Уинстон оставался в постели еще несколько минут. Комната постепенно погружалась в мрак. Он повернулся к свету и лежал, пристально глядя на пресс-папье. Бесконечно интересен был не коралл, а внутренняя структура вещи. В ней чувствовалась такая глубина, и вместе с тем она была прозрачна почти, как воздух. Словно поверхность стекла была небесным сводом, укрывавшим крохотный мир со своей особой атмосферой. Ему казалось, что он может проникнуть в этот мир, да он уже и был там вместе с кроватью красного дерева, с раздвижным столиком, с часами, с гравюрой на стали, и с самим пресс-папье. Пресс-папье – это комната, в которой он находится, а коралл – его жизнь и жизнь Юлии, закрепленная навеки в сердце кристалла.

V

Сайми исчез. Однажды утром он не явился на работу. Нашлись наивные люди, не сумевшие скрыть, что заметили его отсутствие. На другой день о нем уже никто больше не вспоминал. На третий день Уинстон отправился в вестибюль Отдела Документации взглянуть на доску объявлений. Там висел список членов Шахматного Комитета, в который входил Сайми. Список выглядел почти так же, как прежде: ни одно имя не было вычеркнуто, но одним было меньше. Этого было достаточно. Сайми перестал существовать. Он никогда не существовал.

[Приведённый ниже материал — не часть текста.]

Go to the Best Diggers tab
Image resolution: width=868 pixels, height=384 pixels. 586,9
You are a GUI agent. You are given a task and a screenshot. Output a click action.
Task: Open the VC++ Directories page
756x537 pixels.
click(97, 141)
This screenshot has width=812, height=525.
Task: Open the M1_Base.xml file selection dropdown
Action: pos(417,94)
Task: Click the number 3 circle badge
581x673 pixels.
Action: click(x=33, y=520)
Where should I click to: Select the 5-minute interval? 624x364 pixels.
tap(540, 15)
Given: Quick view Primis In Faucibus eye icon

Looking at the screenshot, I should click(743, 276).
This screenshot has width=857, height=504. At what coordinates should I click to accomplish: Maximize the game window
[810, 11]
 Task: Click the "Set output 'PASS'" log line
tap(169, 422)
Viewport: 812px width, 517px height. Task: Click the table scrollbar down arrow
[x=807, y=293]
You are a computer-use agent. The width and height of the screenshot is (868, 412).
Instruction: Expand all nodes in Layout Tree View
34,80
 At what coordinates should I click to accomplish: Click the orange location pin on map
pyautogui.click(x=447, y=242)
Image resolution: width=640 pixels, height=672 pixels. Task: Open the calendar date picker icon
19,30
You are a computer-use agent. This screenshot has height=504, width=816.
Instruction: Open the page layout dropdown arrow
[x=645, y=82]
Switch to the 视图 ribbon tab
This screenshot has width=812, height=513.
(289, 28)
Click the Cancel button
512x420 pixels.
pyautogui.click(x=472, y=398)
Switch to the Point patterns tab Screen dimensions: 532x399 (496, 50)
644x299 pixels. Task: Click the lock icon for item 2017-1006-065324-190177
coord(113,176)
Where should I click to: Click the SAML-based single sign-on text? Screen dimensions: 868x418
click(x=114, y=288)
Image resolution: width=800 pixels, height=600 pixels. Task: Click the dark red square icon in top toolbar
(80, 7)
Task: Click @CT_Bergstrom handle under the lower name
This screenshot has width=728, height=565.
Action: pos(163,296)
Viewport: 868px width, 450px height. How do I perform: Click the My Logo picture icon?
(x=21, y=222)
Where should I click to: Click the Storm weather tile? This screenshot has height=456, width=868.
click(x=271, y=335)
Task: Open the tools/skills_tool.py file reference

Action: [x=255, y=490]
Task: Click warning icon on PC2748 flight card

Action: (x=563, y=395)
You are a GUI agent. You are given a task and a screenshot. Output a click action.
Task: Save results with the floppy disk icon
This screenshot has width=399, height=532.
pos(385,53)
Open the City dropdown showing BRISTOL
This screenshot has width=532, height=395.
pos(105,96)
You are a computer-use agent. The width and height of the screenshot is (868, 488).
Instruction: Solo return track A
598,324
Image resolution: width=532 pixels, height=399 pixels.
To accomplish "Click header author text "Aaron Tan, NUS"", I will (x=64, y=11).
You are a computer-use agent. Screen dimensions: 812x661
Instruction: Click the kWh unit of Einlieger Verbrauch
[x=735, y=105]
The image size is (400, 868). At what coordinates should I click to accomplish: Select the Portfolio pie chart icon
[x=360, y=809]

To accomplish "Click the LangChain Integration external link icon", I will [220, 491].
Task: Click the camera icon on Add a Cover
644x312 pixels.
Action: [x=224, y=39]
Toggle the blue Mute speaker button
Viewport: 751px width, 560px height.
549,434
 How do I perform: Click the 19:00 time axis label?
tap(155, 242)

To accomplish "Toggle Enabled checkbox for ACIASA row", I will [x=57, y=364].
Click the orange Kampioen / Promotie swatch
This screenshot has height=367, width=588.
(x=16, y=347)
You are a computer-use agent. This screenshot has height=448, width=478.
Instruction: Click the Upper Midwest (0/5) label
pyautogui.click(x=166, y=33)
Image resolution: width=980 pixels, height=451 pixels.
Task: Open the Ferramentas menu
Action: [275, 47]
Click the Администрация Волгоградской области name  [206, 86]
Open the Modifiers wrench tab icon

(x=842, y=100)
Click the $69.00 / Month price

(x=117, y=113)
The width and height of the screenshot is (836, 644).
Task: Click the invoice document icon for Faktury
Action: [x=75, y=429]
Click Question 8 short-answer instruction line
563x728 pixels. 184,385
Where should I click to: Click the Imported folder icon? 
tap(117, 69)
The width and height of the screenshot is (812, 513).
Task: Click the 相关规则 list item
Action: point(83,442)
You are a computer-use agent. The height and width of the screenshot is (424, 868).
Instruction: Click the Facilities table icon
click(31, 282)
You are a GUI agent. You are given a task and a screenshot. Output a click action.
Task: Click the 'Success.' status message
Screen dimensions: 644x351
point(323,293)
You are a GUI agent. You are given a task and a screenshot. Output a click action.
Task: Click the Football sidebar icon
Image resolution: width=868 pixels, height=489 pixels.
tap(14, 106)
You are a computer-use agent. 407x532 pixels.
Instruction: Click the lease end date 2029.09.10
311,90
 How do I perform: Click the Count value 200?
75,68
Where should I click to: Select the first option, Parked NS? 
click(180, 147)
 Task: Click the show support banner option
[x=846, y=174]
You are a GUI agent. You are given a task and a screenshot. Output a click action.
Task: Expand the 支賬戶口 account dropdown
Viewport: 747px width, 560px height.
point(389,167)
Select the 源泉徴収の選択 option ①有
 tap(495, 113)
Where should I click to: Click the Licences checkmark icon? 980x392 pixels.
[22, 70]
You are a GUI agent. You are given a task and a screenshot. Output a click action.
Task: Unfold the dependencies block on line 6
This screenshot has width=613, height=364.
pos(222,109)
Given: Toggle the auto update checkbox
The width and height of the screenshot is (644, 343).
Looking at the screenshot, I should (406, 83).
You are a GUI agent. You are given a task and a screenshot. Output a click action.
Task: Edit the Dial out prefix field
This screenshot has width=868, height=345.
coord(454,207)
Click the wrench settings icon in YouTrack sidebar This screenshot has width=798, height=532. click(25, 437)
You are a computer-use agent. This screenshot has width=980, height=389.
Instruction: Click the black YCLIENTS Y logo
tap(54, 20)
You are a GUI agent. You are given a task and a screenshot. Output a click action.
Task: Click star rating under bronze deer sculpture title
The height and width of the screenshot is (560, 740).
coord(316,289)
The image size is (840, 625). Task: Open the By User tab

Стояла необыкновенно жаркая погода. В лабиринте Министерства, в комнатах, снабженных кондиционирующими приборами, температура была нормальной, но на улицах раскаленные тротуары обжигали ноги, а в метро, в часы самого оживленного движения, можно было задохнуться от вони. Подготовка к Неделе Ненависти была в самом разгаре, и во всех Министерствах служащие работали сверхурочно. Готовились демонстрации и митинги, лекции и военные парады, фильмы, выставки восковых фигур и программы передач по телескрину. Строились трибуны, делались чучела врагов, писались лозунги и песни, распространялись слухи, фальсифицировались фотографии. В отделе Беллетристики бригада Юлии прекратила выпуск романов и лихорадочно печатала брошюры с описанием зверств врага. Уинстон, помимо обычной работы, каждый день просиживал подолгу над старыми номерами Таймса, изменяя и приукрашивая те газетные сообщения, которые должны были цитироваться в речах ораторов. По ночам, когда шумные толпы пролов бродили по улицам, в городе царила странная лихорадочная атмосфера. Реактивные снаряды падали чаще, чем обычно, и откуда- то издалека доносились раскаты чудовищных взрывов, которых никто не мог толком объяснить. Они порождали самые невероятные слухи.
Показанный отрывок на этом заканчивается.